Aussi riche que le roi, Abigail Assor (par Arnaud Genon)
Aussi riche que le roi, Abigail Assor, janvier 2021, 208 pages, 18 €
Edition: Gallimard
Le MaRock d’Abigail Assor
Dans Le jour du Roi (Seuil, 2010), Abdellah Taïa relatait la relation entre deux amis marocains à la fin des années 80, Omar et Khalid, l’un pauvre, l’autre riche, se déchirant pour aller baiser la main du Roi qui devait défiler devant leur école. Se dessinait, à travers leur histoire, le gouffre existant entre les différentes classes sociales (Rabat vs Salé) qui ne cesse de se creuser au Maroc depuis plusieurs décennies. Aussi riche que le roi, le premier roman d’Abigail Assor, nous plonge dans le Maroc de la capitale économique, Casablanca, du milieu des années 90. Ici le contraste social existe au sein même de la ville, entre le beau quartier de la colline d’Anfa où se trouvent les énormes villas retranchées derrière des murs infranchissables, et les quartiers populaires de Hay Hassani ou Hay Mohammadi où les immeubles délabrés jouxtent les bidonvilles.
L’histoire des deux personnages principaux, Sarah et Driss, c’est un peu celle de Roméo et Juliette. L’une est Française, pauvre, « une fille dont on ne savait rien […] sans aucune gêne […] même pas vierge et dont la profession du père n’était connue de personne ». L’autre est riche, « aussi riche que le roi », issu d’une famille fassie, ces familles originaires de Fès qui sont à la tête du pouvoir politique et économique du Royaume.
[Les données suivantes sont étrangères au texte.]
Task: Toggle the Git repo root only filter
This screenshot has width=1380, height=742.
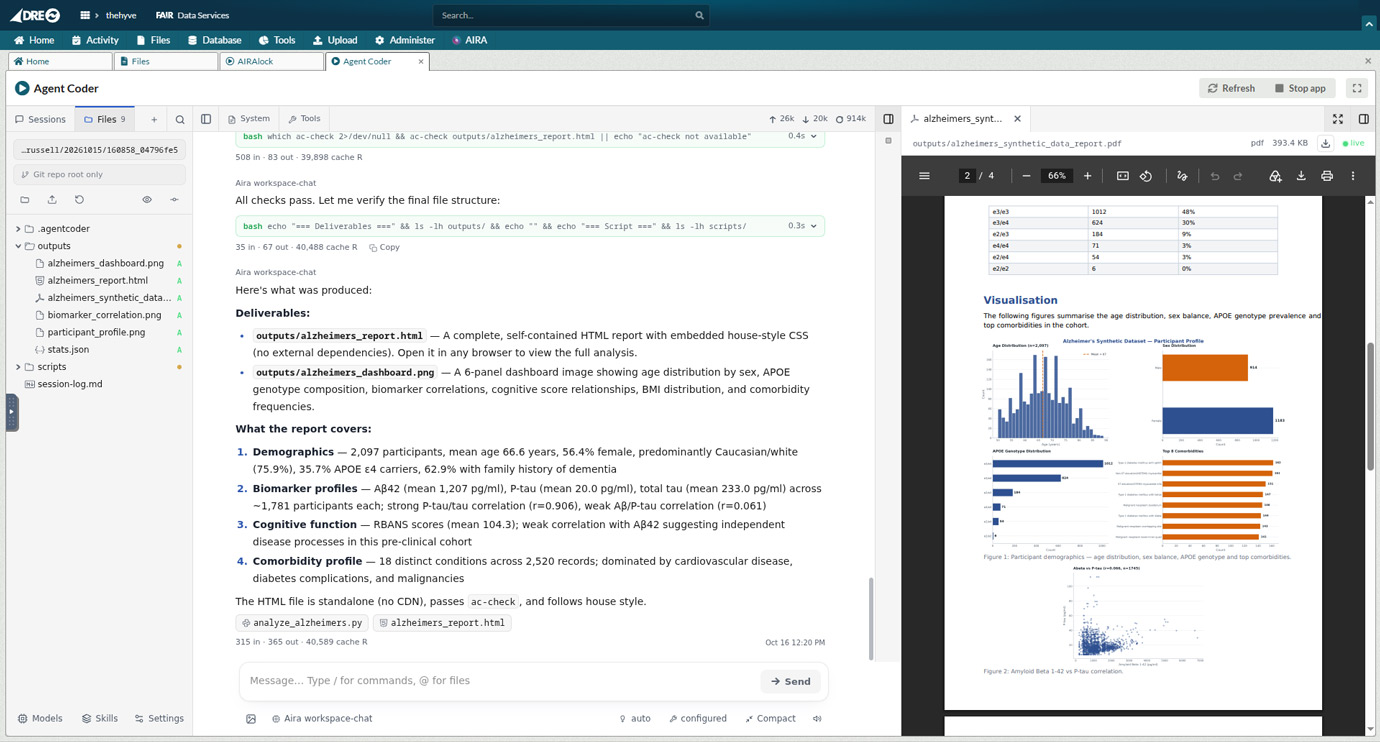Action: point(99,174)
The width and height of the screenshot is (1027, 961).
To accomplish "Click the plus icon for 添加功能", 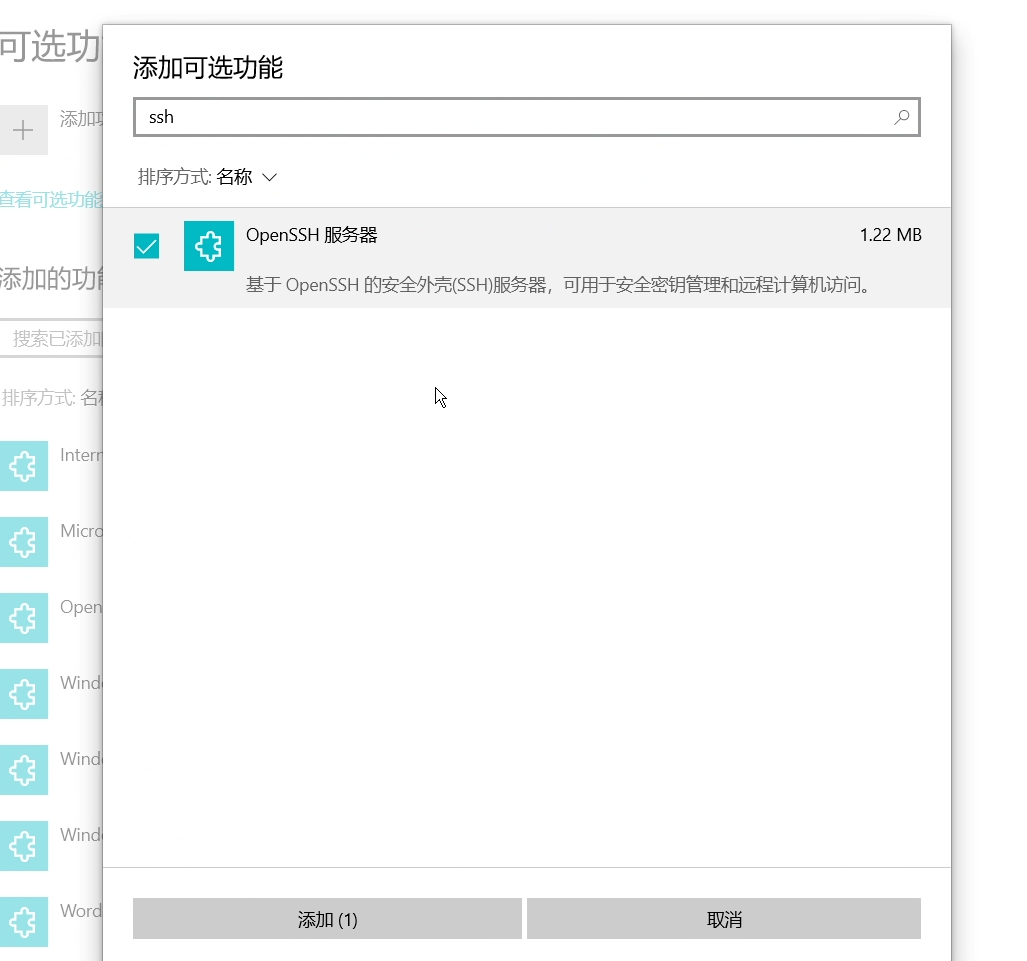I will (x=23, y=130).
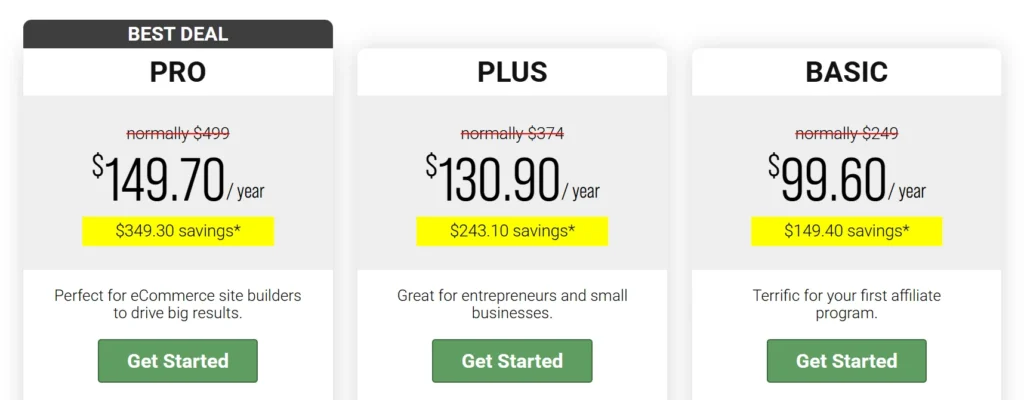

Et peu importe que Driss ne soit pas beau. S’ils étudient tous les deux au Lycée Français de Casablanca, ils ne sont pas faits pour vivre ensemble, leurs univers respectifs sont généralement perméables l’un à l’autre. Elle n’a rien, alors que lui ne parle que la langue de l’argent : « C’était sa langue – même quand il ne disait rien, ça parlait en lui. Pas seulement à cause de la Rolex ou de la maison gigantesque […] mais parce qu’elle voyait bien que tout, dans sa vie à lui, avait été modelé par l’argent ». L’argent comme horizon commun. Cependant, contrairement aux personnages de Shakespeare, il n’y a pas entre Sarah et Driss de véritable amour. Casablanca n’est plus blanche depuis bien longtemps et ceux qui y vivent ont bien compris que les contes de fées n’existent pas. Pas ici en tout cas, en cette ville de contraste où la misère de Sidi Moumen côtoie le luxe d’Anfa, où les Jaguar se garent à côté des ânes des marchands ambulants, où les prostituées cohabitent avec les femmes voilées. Les illusions sont perdues. L’hypocrisie est reine. On fait contre mauvaise fortune bon cœur… Sarah devra tracer sa route pour sortir de sa misère. Driss lui proposera de venir rouler sur sa moto, « foncer là, dans l’eau, dans l’Atlantique. […] “Au pire, on se noie. Au mieux, on arrive en Amérique” ».
Aussi riche que le roi est un portrait générationnel, celui d’une jeunesse qui ne sait pas en quoi croire, une jeunesse perdue au bord de l’océan Atlantique qui rêve d’un ailleurs lointain. C’est un roman à l’image de Casablanca où ombre et lumière alternent.
Il y a moins d’une vingtaine d’années, deux films marocains avaient peint les deux visages de Casablanca : le superbe et désenchanté Marock (2005) de Laïla Marrakchi, et le sombre mais non moins abouti Casanegra (2008) de Nour-Eddine Lakhmari. Abigail Assor parvient, dans ce premier roman très réussi, à offrir une image on ne peut plus juste d’une société et d’une époque, une traversée géographique de « Casa », dans un style irréprochable, qui se transforme en une fine cartographie sociale et sentimentale. Le talent n’est pas en devenir : il est déjà là !
Arnaud Genon
Abigail Assor est née en 1990 à Casablanca. Aussi riche que le roi est son premier roman.